Class II: 750 - 1000 cc loss, HR >100, BP N, RR 30, cap refill increased, UO decreased (<20 cc/hr). Give crystalloid IVF.
Class III: 1.5 - 2L loss, HR >120, BP decreased, RR 35, cap refill increased, UO 10 cc/hr. Give crystalloid + blood products.
Class IV: >2L loss, HR >140, BP reduced, RR >45, cap refill increased, No UO. Give crystalloid + blood products.
Most common causes of post-op fever by timeline:
Immediate post-op (hours after Sx): most likely inflammatory response to trauma from surgery. Other potentials include reaction to blood products, malignant hyperthermia.
Wind (pulmonary), POD1, 2: most common is atelectasis, potentially PNA.
Water (urine), POD3-5: UTI.
Wound, POD5-8: if earlier than this, think strep or clostridium.
Walk (clot), POD8+: thrombosis, DVT or PE.
Wonder drugs, POD1+: any drug.
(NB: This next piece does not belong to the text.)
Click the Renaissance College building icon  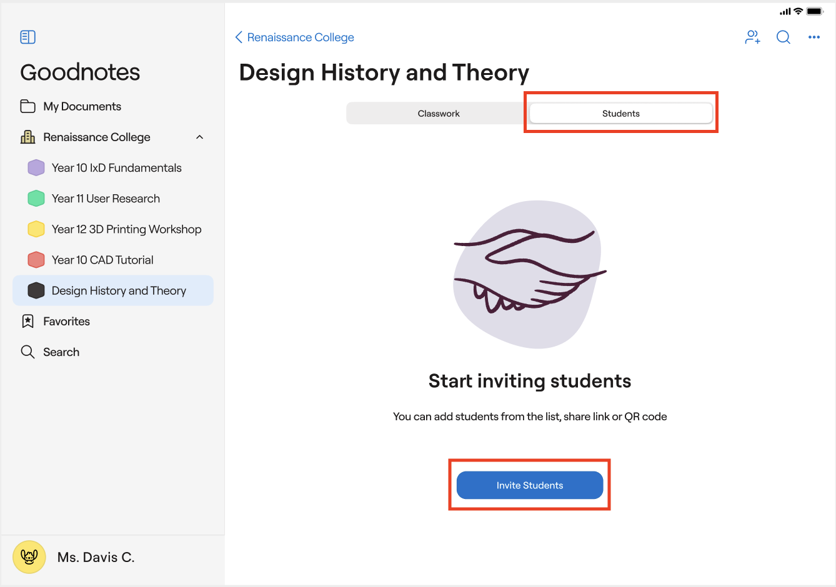pos(27,137)
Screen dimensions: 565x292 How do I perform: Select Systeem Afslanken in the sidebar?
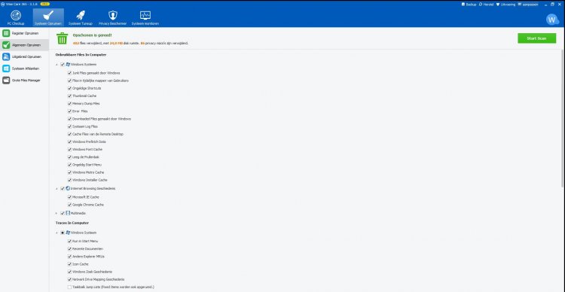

Alt intra-abdominal abscess.
Classification of surgical site cleanliness
Clean wound: incision under sterile conditions, non-traumatic, no entrance of hollow organ. Infection rate <2%.
Clean-contaminated: incision under sterile conditions but enter a hollow viscus. No evidence of active infection, minimal contamination. E.g. routnine cholecystectomy. 3-4% infxn rate.
Contaminated: Incision under sterile conditions but major contamination of wound during procedure. E.g. spillage of stool into abdomen. 7-10% infection rate. May require secondary closure.
Dirty/infected: Established infection present before wound is made in skin. E.g. appendiceal abscess, perforated viscus. 30-40% infection rate. Secondary closure required.